官公庁・自治体のサプライチェーン攻撃事例
官公庁・自治体を狙ったサイバー攻撃は国内外で発生しています。
国内の事例
| 事例 | 概要 | サプライチェーンの関与 |
|---|---|---|
| 自治体へのランサムウェア攻撃 | 複数の自治体でランサムウェア被害が発生 | 委託先経由、VPN脆弱性を悪用 |
| 住民情報の漏洩 | 委託先からの情報漏洩事案 | 業務委託先の管理不備 |
| 標的型メール攻撃 | 国の行政機関への継続的な攻撃 | 取引先を偽装したフィッシング |
海外の事例
- SolarWinds事件(2020年)
- 米国のIT管理ソフトウェア企業SolarWindsの製品アップデートにバックドアが仕込まれ、米国政府機関を含む多数の組織が侵害されました。財務省、国土安全保障省など複数の政府機関が影響を受けました。
- ウクライナ政府機関への攻撃
- ロシアとの紛争に伴い、ウクライナの政府機関は継続的なサイバー攻撃を受けています。

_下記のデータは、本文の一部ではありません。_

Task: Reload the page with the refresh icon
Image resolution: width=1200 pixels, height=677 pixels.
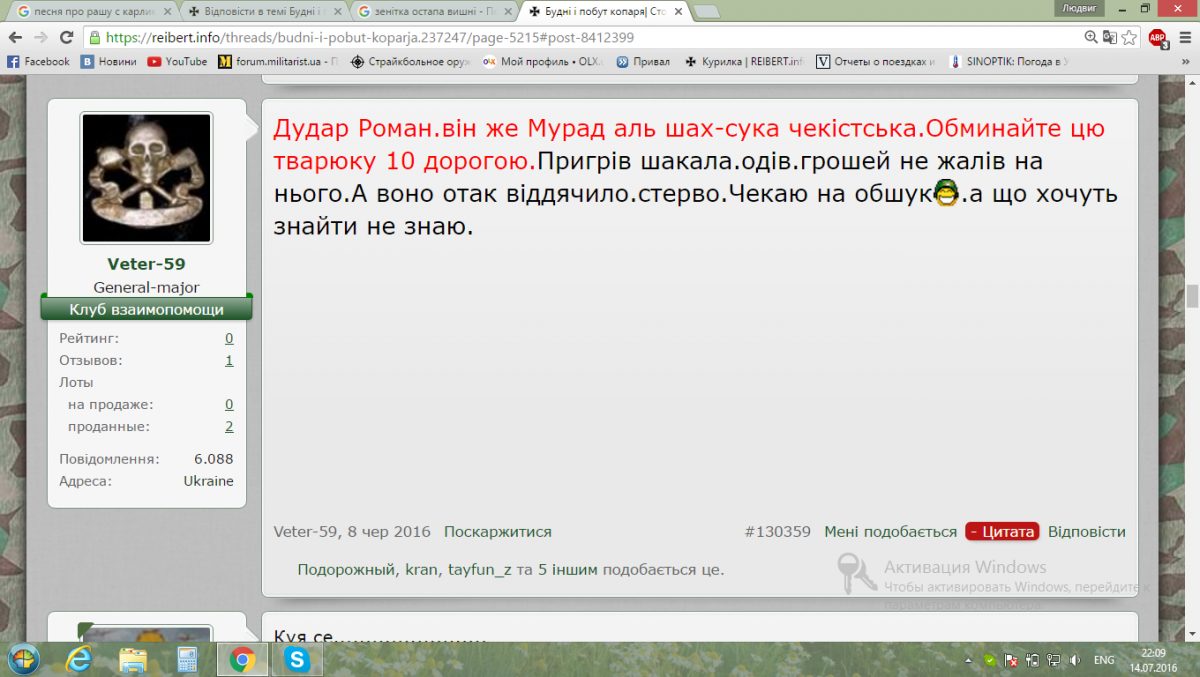Action: (67, 37)
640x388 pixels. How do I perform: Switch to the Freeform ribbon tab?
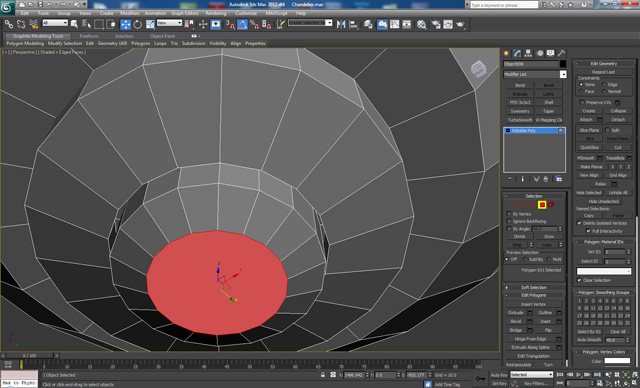[89, 36]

サプライチェーンを経由した攻撃も含まれます。
デジタル庁の方針
デジタル庁は、政府のデジタル化を推進するとともに、セキュリティの確保にも取り組んでいます。
政府クラウド(ガバメントクラウド)
デジタル庁は、ガバメントクラウドを整備し、政府・自治体のシステムをクラウドに移行する方針を進めています。
- セキュリティの一元化
- ガバメントクラウドを利用することで、セキュリティ対策を一元的に実施し、各省庁・自治体の負担を軽減します。
- クラウドサービス事業者の選定
- ガバメントクラウドとして利用するクラウドサービスは、厳格なセキュリティ評価を経て選定されています。
- 自治体の移行
- 地方自治体の基幹系システムについても、ガバメントクラウドへの移行が進められています。
セキュリティ要件
デジタル庁が定めるセキュリティ要件には、サプライチェーンリスクへの対応も含まれています。
| 要件項目 | 内容 |
|---|---|
| クラウドサービス評価 | ISMAPに基づくクラウドサービスのセキュリティ評価 |
| サプライヤー管理 | 委託先・再委託先のセキュリティ管理 |
| データ所在地 | データの保存場所に関する要件 |
| インシデント対応 | セキュリティインシデント発生時の対応体制 |
標準化・共通化
自治体の情報システムについて、標準化・共通化を推進することで、セキュリティ対策の効率化を図っています。
- 自治体基幹系システムの標準仕様
- 共通機能・サービスの整備
- セキュリティ対策の標準化
政府調達におけるセキュリティ要件
政府調達では、政府統一基準群に基づくセキュリティ要件が適用されます。
政府統一基準群
NISCが策定する「政府機関等のサイバーセキュリティ対策のための統一基準群」は、政府機関のセキュリティ対策の基本となる文書です。
- 対象組織
- 府省庁および独立行政法人等が対象となります。地方自治体は直接の対象ではありませんが、参考とすることが推奨されています。
- 外部委託に関する要件
- 政府統一基準群では、外部委託(役務調達)に関するセキュリティ要件が定められています。委託先の選定、契約条項、継続的な管理について規定しています。
ITセキュリティ評価及び認証制度(JISEC)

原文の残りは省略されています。